Saluran tersebut mengutip dua sumber yang mengetahui rincian negosiasi tersebut yang mengonfirmasi bahwa peta baru yang disajikan oleh negara Zionis mencakup penarikan diri dari jalan Morag, yang berjarak sekitar 4-5 kilometer dari perbatasan Gaza-Mesir.
Namun, saluran tersebut mencatat bahwa, menurut peta yang sama, negara Zionis masih bersikeras mempertahankan pasukan militernya sekitar 2-3 kilometer di utara Jalan Philadelphi (perbatasan antara Gaza dan Mesir).
Ditambahkan: Di sana, pemerintah ingin membangun kamp pengungsi yang menampung ratusan ribu warga Palestina, sebagai persiapan untuk kemungkinan pengusiran mereka selanjutnya.

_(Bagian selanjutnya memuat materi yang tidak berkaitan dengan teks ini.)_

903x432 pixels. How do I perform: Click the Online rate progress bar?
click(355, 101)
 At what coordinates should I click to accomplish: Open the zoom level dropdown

Senin lalu, Menteri Pertahanan negara Zionis Yisrael Katz mengungkapkan garis besar rencana baru negara Zionis untuk membangun apa yang disebutnya “kota kemanusiaan” yang terdiri dari tenda-tenda di reruntuhan Rafah. Rencana ini mencakup pemindahan awal 600.000 warga Palestina setelah menjalani pemeriksaan keamanan yang ketat, tanpa diizinkan lagi untuk meninggalkannya setelahnya.
Gerakan Perlawanan Islam (Ham4s) telah menuntut agar tentara negara Zionis mundur ke posisi yang dijajahnya sebelum melanjutkan perang pemusnahan di Jalur Gaza pada 18 Maret.

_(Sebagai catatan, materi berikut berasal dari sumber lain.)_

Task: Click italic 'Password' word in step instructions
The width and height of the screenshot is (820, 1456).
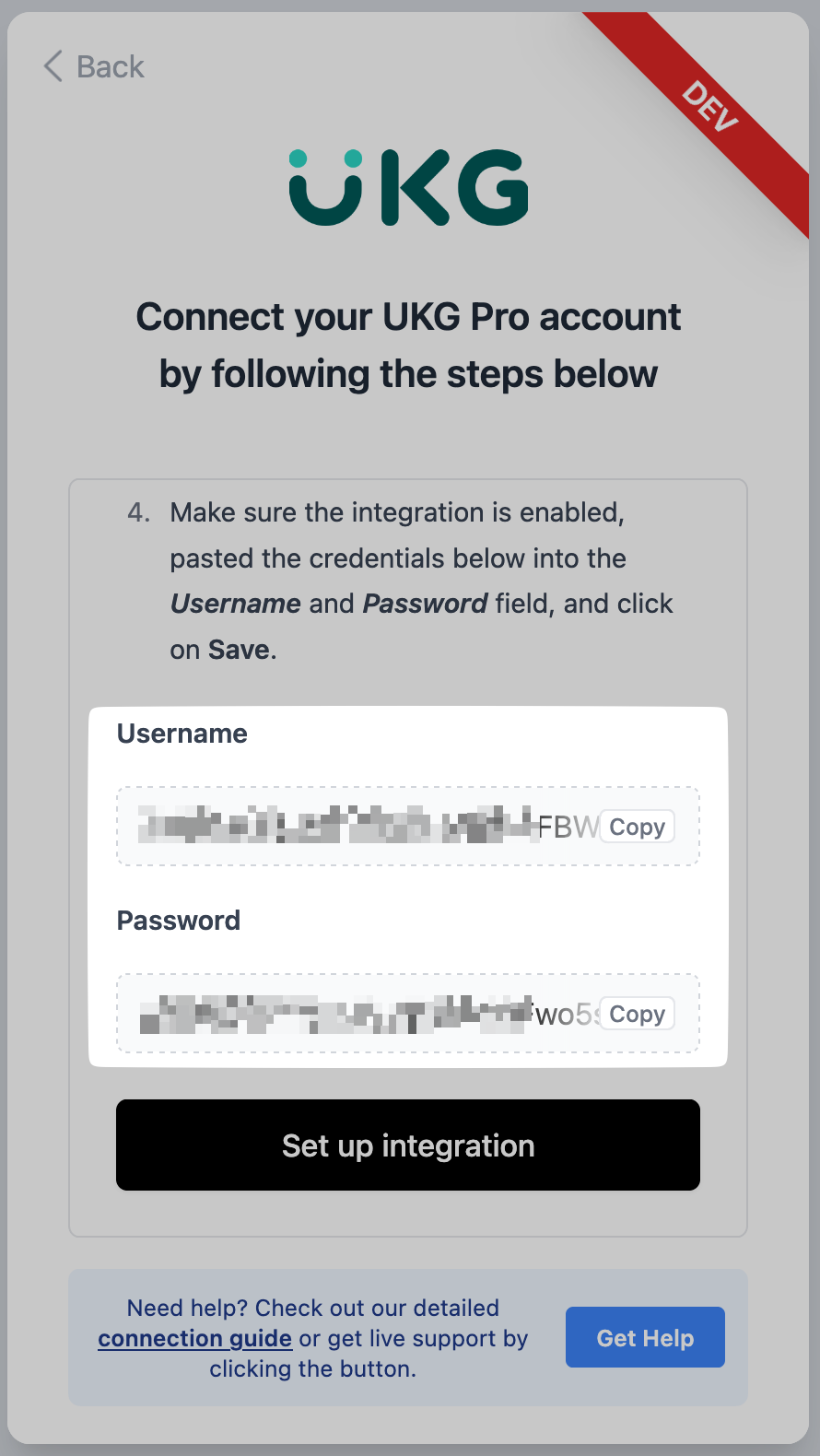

Menurut Channel 12, negara Zionis juga menuntut pembentukan zona penyangga di sepanjang perbatasan Jalur Gaza, dengan lebar mulai dari beberapa ratus meter hingga hampir dua kilometer di beberapa wilayah.
Sumber-sumber mengindikasikan bahwa negosiasi mengenai isu ini masih berlangsung dalam upaya untuk menjembatani kesenjangan tersebut.

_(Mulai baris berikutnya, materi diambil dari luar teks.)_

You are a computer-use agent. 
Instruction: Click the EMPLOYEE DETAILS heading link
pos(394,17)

Pada hari Kamis, Otoritas Penyiaran negara Zionis melaporkan bahwa Witkov akan tiba di Doha dalam beberapa hari untuk memajukan perundingan antara kedua belah pihak.
Selama kurang lebih 20 bulan, beberapa putaran negosiasi tidak langsung telah diadakan antara negara Zionis dan Ham4s mengenai gencatan senjata dan pertukaran tahanan, yang dimediasi oleh Mesir, Qatar, dan Amerika Serikat.
Selama periode ini, dua kesepakatan gencatan senjata dicapai: yang pertama pada November 2023 dan yang kedua pada Januari 2025, yang mencakup kesepakatan parsial untuk pertukaran tahanan.
Perdana Menteri negara Zionis Benjamin Netanyahu, buron Mahkamah Pidana Internasional, menghindari penyelesaian perjanjian terbaru dan melanjutkan genosida di Gaza pada 18 Maret.
Oposisi negara Zionis menegaskan bahwa Netanyahu hanya menginginkan kesepakatan parsial yang menjamin kelanjutan perang untuk mencapai kepentingan politik pribadinya, terutama kelanjutan kekuasaannya, demi menghormati faksi sayap kanan paling ekstrem dalam pemerintahannya.
Tel Aviv memperkirakan terdapat 50 tahanan negara Zionis di Gaza, 20 diantaranya masih hidup, sementara lebih dari 10.800 warga Palestina mendekam di penjara-penjaranya, menderita penyiksaan, kelaparan, dan pengabaian medis, banyak diantaranya telah meninggal, menurut laporan media dan hak asasi manusia Palestina dan negara Zionis.